What the exercise asks: Where the records below show the word "next" in a line, please copy that line.

Extracted data:
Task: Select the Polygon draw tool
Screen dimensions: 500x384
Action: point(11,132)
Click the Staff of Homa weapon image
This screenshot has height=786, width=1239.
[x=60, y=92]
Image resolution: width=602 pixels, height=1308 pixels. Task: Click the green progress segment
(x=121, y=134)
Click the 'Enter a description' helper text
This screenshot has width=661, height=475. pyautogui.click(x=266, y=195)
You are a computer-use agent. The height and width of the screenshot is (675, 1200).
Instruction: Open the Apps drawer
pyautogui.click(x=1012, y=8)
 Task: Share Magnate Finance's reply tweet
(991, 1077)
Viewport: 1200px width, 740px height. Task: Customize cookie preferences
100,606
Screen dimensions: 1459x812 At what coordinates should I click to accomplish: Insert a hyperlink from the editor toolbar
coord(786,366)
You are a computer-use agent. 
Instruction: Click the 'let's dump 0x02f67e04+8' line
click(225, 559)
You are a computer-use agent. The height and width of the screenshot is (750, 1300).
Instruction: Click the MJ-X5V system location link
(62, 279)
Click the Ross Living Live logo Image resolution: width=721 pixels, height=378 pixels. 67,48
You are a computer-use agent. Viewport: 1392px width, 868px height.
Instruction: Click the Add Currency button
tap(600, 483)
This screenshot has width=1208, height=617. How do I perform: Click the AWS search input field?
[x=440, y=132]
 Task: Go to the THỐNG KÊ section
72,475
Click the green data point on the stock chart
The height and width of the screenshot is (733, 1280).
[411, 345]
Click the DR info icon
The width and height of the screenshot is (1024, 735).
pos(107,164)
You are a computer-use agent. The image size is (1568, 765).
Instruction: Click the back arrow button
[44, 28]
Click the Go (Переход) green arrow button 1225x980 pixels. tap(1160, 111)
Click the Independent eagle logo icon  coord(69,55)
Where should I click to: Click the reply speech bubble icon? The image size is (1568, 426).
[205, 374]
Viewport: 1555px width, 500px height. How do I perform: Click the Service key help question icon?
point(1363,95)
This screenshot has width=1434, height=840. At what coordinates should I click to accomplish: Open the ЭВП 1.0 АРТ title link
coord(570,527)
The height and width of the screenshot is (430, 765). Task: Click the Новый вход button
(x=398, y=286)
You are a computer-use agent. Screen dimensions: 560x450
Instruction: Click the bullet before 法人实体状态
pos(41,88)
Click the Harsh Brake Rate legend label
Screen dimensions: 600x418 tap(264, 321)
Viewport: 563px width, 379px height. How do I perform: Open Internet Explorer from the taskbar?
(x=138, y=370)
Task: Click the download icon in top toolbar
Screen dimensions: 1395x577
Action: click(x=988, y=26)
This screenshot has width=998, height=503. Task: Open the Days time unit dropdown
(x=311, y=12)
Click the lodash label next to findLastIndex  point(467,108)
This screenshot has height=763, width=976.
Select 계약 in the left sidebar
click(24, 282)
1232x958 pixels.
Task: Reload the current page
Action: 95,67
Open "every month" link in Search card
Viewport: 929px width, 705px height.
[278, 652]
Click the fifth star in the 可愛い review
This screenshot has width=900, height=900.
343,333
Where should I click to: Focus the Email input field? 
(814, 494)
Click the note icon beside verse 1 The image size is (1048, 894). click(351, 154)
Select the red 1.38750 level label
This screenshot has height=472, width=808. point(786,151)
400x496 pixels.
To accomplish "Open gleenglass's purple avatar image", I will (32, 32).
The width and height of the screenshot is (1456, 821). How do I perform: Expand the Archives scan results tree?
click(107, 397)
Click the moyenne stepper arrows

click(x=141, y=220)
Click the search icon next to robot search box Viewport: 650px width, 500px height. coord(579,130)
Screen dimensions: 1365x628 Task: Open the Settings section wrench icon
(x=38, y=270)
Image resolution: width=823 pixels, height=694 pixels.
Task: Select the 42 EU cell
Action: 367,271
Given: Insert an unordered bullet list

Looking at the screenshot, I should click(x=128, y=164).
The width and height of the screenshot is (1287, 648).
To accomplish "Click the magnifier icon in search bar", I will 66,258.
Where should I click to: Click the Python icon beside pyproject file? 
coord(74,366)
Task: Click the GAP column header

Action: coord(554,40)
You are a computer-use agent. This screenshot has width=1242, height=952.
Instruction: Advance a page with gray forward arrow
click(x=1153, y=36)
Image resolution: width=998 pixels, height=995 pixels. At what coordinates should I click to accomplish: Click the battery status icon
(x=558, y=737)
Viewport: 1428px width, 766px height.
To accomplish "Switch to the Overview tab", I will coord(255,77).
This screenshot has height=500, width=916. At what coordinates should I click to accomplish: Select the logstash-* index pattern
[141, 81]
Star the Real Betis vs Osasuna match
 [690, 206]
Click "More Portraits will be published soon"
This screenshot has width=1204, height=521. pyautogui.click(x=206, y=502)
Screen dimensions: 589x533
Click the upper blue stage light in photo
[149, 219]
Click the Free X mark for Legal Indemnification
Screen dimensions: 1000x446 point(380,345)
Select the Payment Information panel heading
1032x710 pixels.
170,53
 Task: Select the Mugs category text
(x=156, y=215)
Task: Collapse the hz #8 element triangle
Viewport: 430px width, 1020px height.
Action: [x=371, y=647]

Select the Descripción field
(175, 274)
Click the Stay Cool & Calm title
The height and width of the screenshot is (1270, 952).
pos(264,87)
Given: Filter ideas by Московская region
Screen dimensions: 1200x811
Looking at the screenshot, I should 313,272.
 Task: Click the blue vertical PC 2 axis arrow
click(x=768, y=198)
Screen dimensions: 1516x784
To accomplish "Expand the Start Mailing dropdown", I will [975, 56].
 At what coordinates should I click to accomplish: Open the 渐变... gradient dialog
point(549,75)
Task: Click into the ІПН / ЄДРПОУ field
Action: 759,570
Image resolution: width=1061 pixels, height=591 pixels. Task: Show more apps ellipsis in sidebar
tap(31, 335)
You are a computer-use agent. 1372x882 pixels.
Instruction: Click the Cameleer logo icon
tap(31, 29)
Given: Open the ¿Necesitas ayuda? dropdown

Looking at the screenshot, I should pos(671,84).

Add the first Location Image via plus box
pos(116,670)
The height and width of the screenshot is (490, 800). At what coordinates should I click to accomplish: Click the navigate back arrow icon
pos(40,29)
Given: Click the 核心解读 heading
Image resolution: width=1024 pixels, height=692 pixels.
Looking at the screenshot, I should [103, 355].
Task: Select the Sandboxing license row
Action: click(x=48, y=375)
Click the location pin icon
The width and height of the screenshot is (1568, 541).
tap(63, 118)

Result for this task:
Click the lodash label next to findLastIndex  point(467,108)
Click the search icon next to robot search box Viewport: 650px width, 500px height. coord(579,130)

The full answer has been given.